The customer service representative was a dream. She was able to see all the information for my account, my order, and the underlying fulfillment and supply chain and distribution information. She apologized and assured me that this was “not what our company is about.” And most importantly, she empathized with my displeasure, respected my time and proceeded to make it right. 

What technology lies beneath to ensure this kind of customer experience?

Pivoting to Bimodal IT is a Mistake

Some companies think the answer to making it right for the customer (and themselves) lies in a pivot to bimodal IT, but Forrester goes to great lengths to explain why this is a mistake. I agree with Forrester. I think Forrester analyst Sharyn Leaver’s post said it best, 

“This is no time to hedge. Strategies like bimodal IT that advocate for silos and two operating speeds may appeal to risk-averse leaders, but bimodal won't get the job done. In fact, it works directly against the key operating principles of customer-obsessed firms … [that] use the customer as the central design point for their business technology strategy and strive to be connected, not siloed.”

In my view, customer-centric process and design are critical. Technology that perpetuates silos is a step in the wrong direction. If my luxury cosmetics company had separated their online e-commerce systems from their other systems and their customer service function that would not have provided me with a good experience. 

Learning Opportunities

The Way Forward: The Assisted Customer Journey

My customer experience is just one example, but it illustrates why we need to pivot toward the digital assisted customer journey. We need a digital layer that can sit lightly atop the silos and begin to pull together the important aspects of the customer journey — data, process and systems — from the customer perspective. 


Businesses are under increasing pressure to ensure the experiences they provide customers are connected and consistent across all interactions. This is not an easy objective to achieve. As Forrester posits, delivering a seamless customer journey is difficult — if not impossible — with siloed systems, operations and processes.  

A customer-centric view across silos is required. Yet the customer journey has become more fragmented over time, and thus connecting the pieces has gotten more complex. In fact, the most difficult challenge is to maintain a seamless customer experience even when problems occur. 

This is where knowledge workers can play a critical role in smoothing the customer journey, but only if they are properly enabled. 

Pivot to Case Management

Those familiar with my earliest articles in CMSWire know I have been a raving fan of case management for some time now. And now two of my favorite topics have come together in a recent Forrester custom report, “The Future of Work and Customer Experience Requires a Case Management Approach.” 

As Forrester points out, “Using specialist systems — with no integration — makes it difficult to have visibility into the customer journey.”

Because enterprises have automated systems and driven transactions to self-service mobile and website applications, handling exceptions or ad hoc customer issues now occupies the most significant time and costs. 

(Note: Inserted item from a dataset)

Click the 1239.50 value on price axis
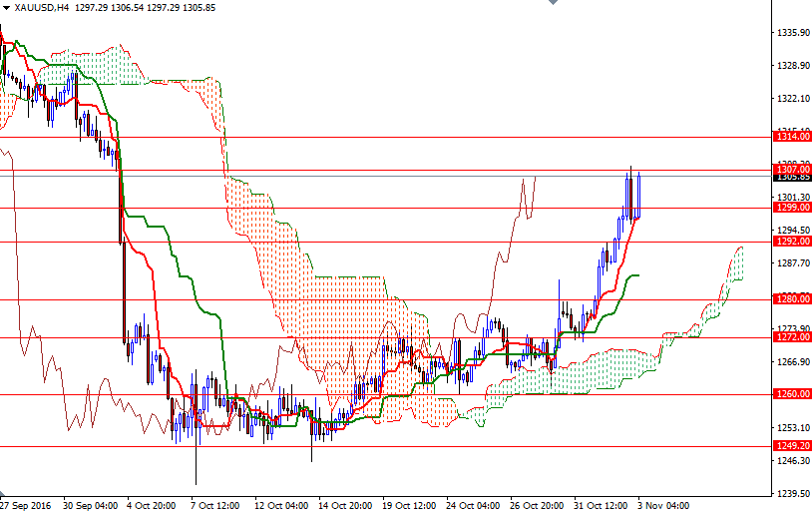The width and height of the screenshot is (812, 513). pos(792,493)
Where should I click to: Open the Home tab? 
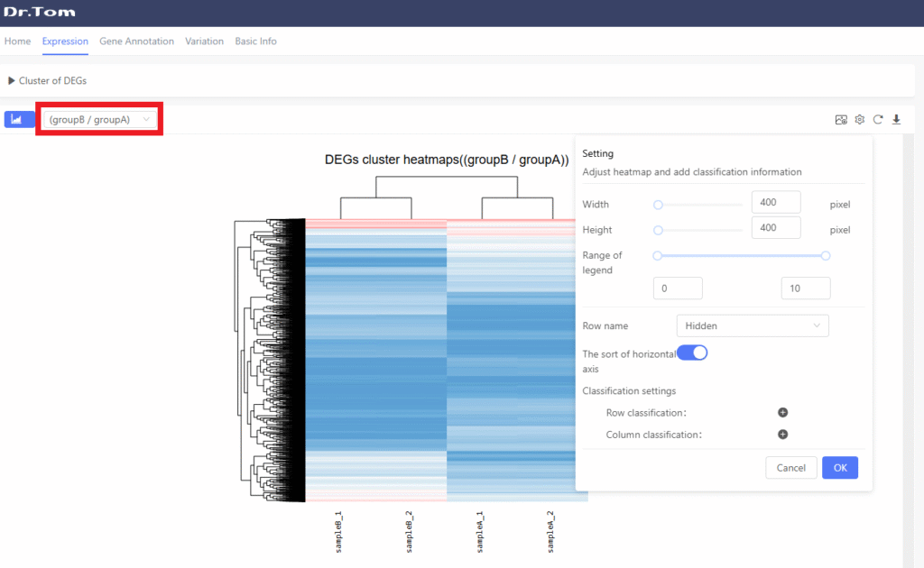tap(17, 41)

Now the struggle is to give the ever increasing number of “knowledge” workers — like my customer service representative — the information needed to connect the dots in a world where exception management is increasingly difficult. This is exactly where case management helps delivers better experience along the entire customer journey.  

So no more talk of political pivots please. But a pivot to the digital assisted customer journey — powered by case management — would be quite welcome this November and beyond.